This comes from a short interview between MCV and CDP's visual effects artist Jose Teixeira. "Cyberpunk is far bigger than anything else that CD Projekt Red has done before," he claims. “Far, far bigger." Hopefully this means we can leave any lingering paranoia that it'll be The Witcher 3 with a silver skin at the door. The Witcher 3's already vast scale - and success - will inform the eventual Cyberpunk game, however. "If anything, working on The Witcher 3 was a really good and often brutal learning experience. Cyberpunk is going to benefit greatly from it. I can almost guarantee it."
Unsurpisingly, Teixeria wouldn't be drawn on a release date, apart from joking about 2077. CPD have previously stated that they won't even begin meaningfully talking about the game until 2017.

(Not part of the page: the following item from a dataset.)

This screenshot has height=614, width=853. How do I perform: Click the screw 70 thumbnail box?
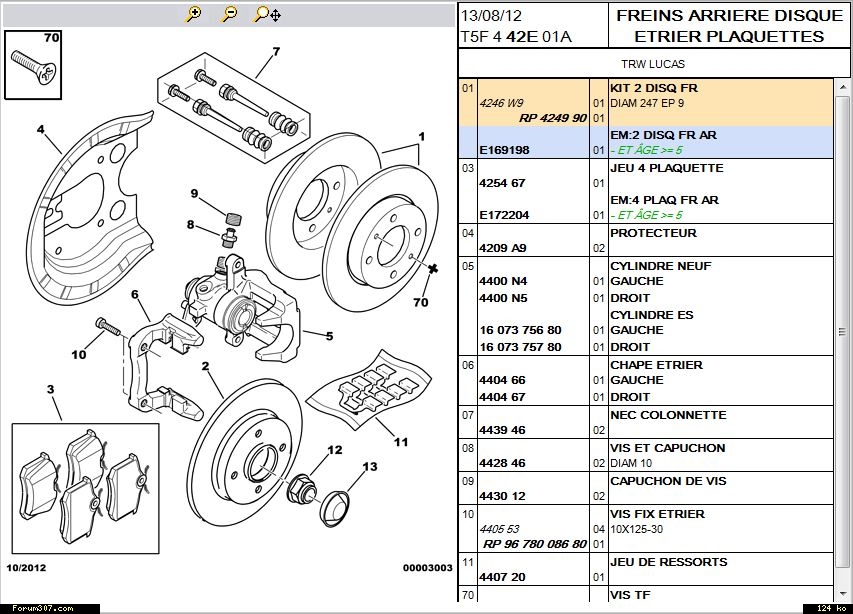tap(33, 63)
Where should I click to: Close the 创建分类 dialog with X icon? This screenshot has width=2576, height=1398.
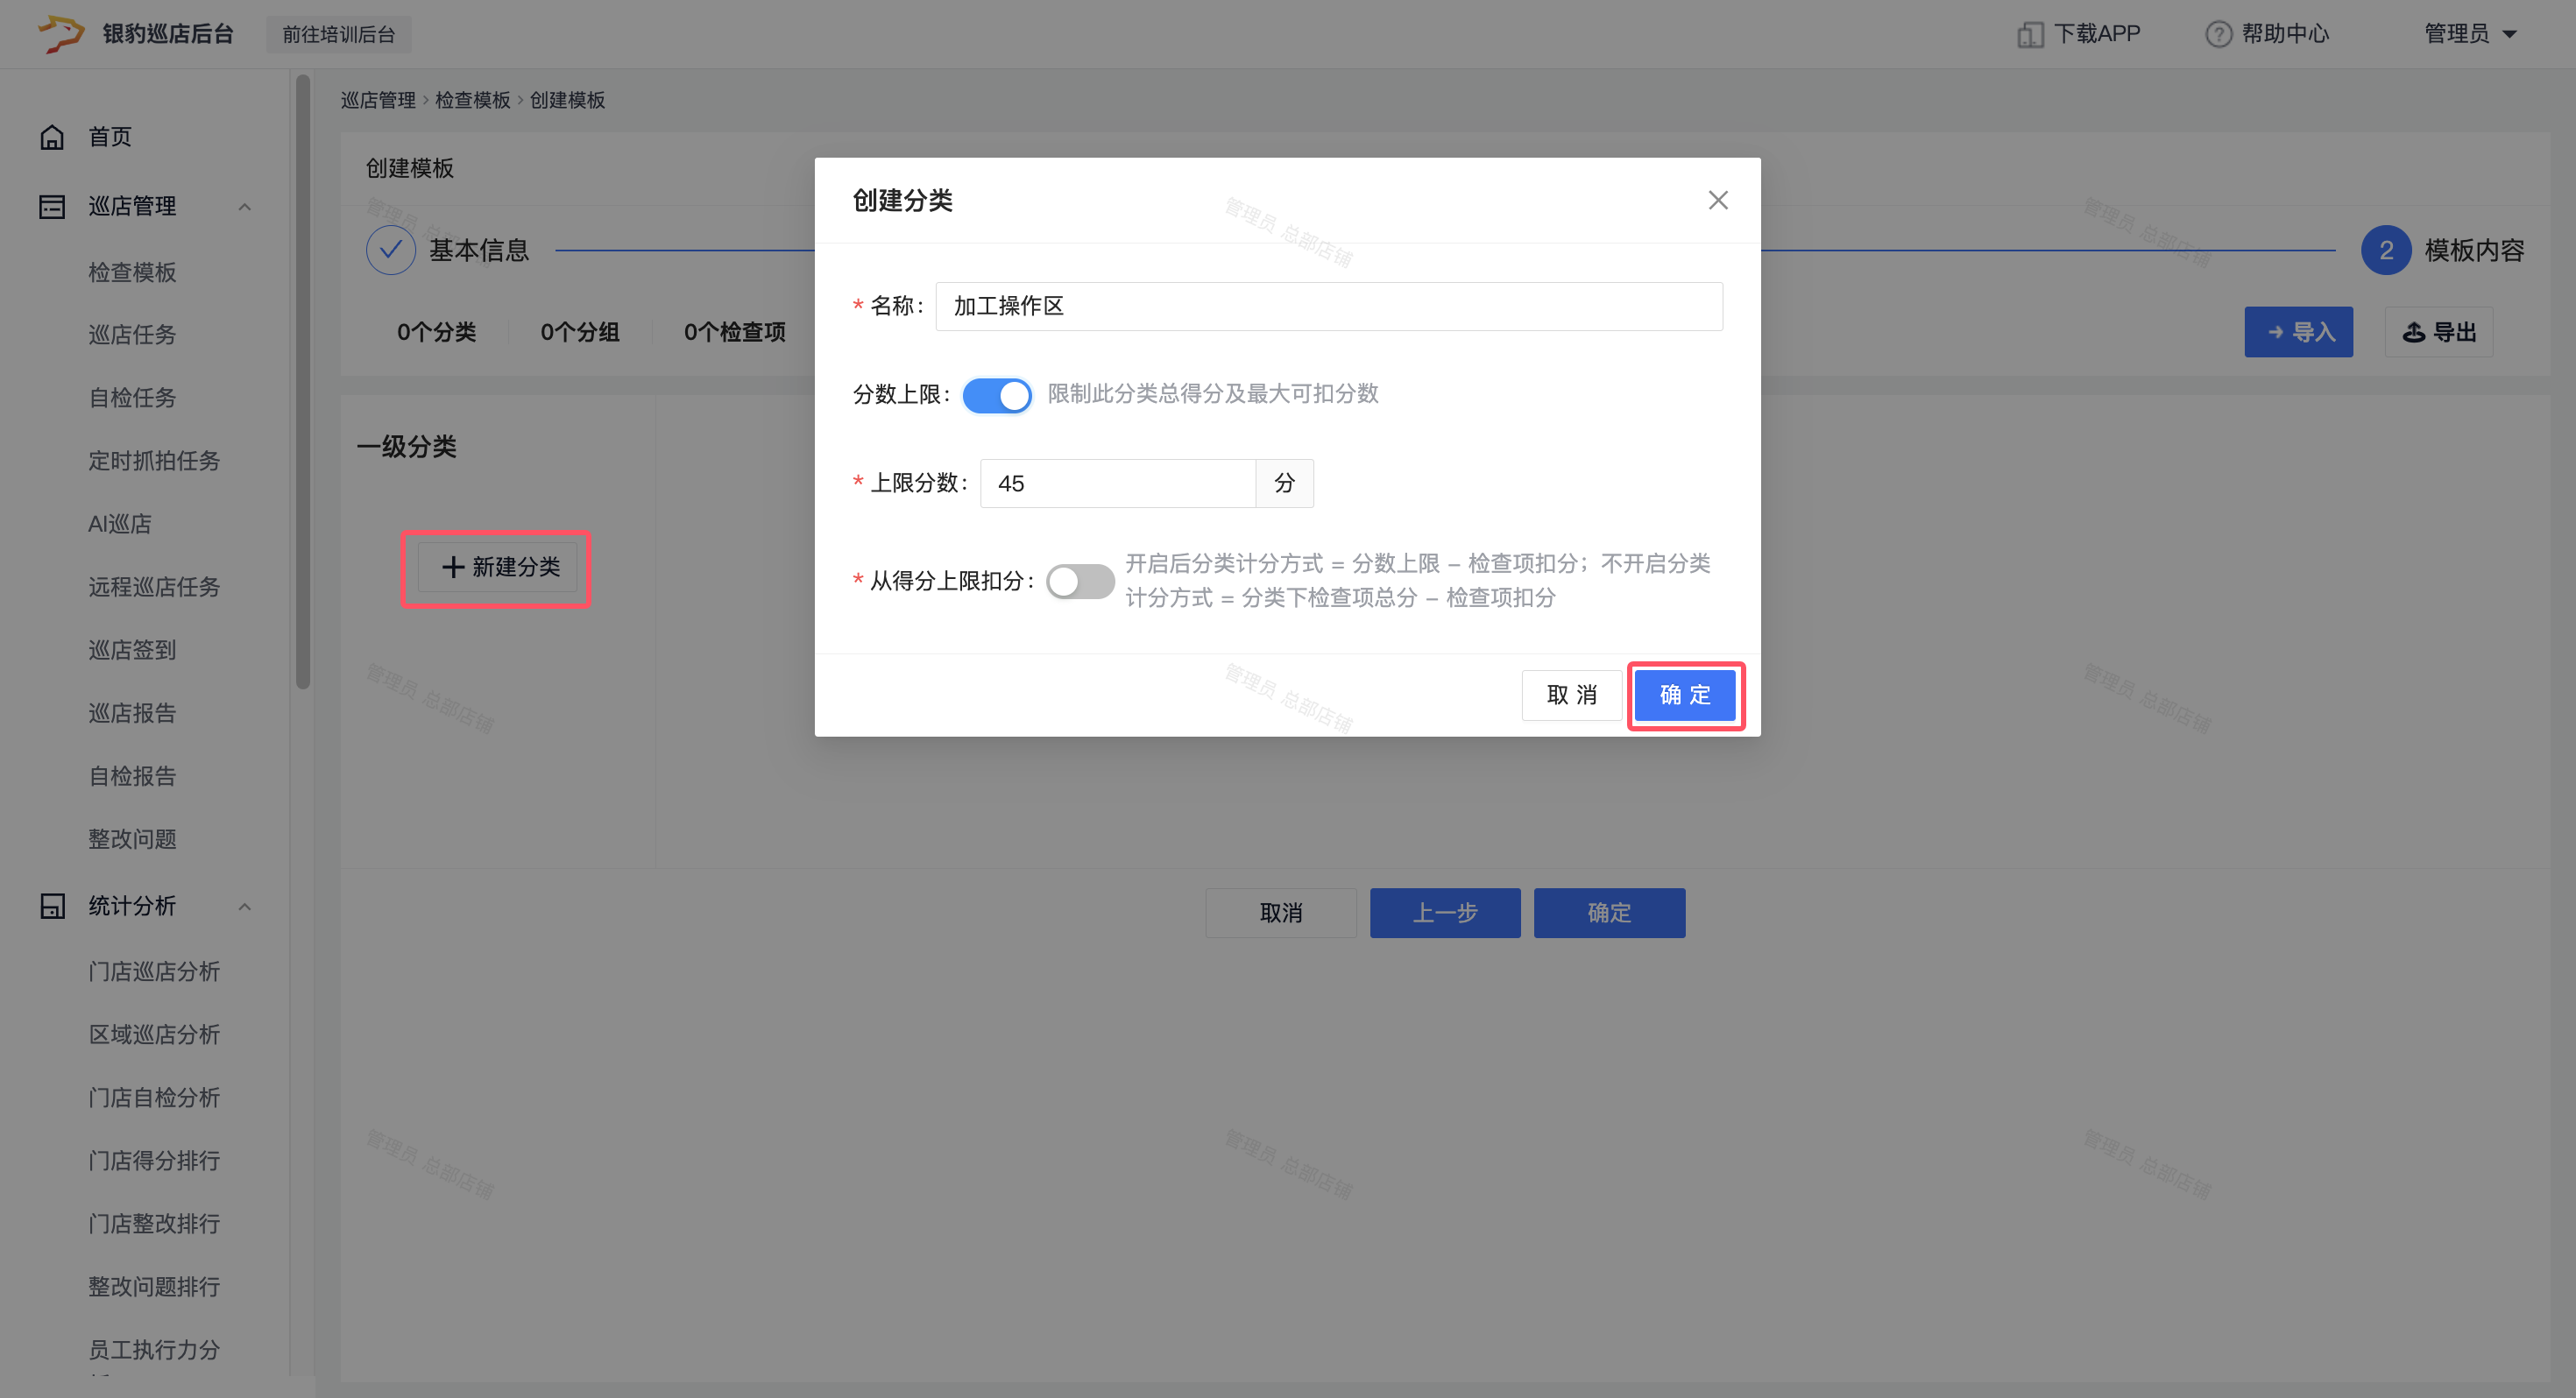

This would make it five years since the game was first announced, and two years later than The Witcher 3's release date. It'd be lovely if the thing was actually released in 2017 - a two-year gap between projects makes a certain sense - though I'm not convinced they'd be happy to make a promotional cycle for what is, to most casual onlookers, a new IP quite that short. (It's not really new, of course - Cyberpunk 2077 is based upon 80s/90s tabletop RPG Cyberpunk, aka Cyberpunk 2020). Especially given they've also talked about their expectation that this would be more even more successful than the already monstrously popular Witcher 3.
Patience is difficult - after The Witcher 3 was such a fine surprise I'm very keen to see this studio try their hand at something entirely different, and they do scuzz so well. If it means a bigger, better game then, well, I can suck it up.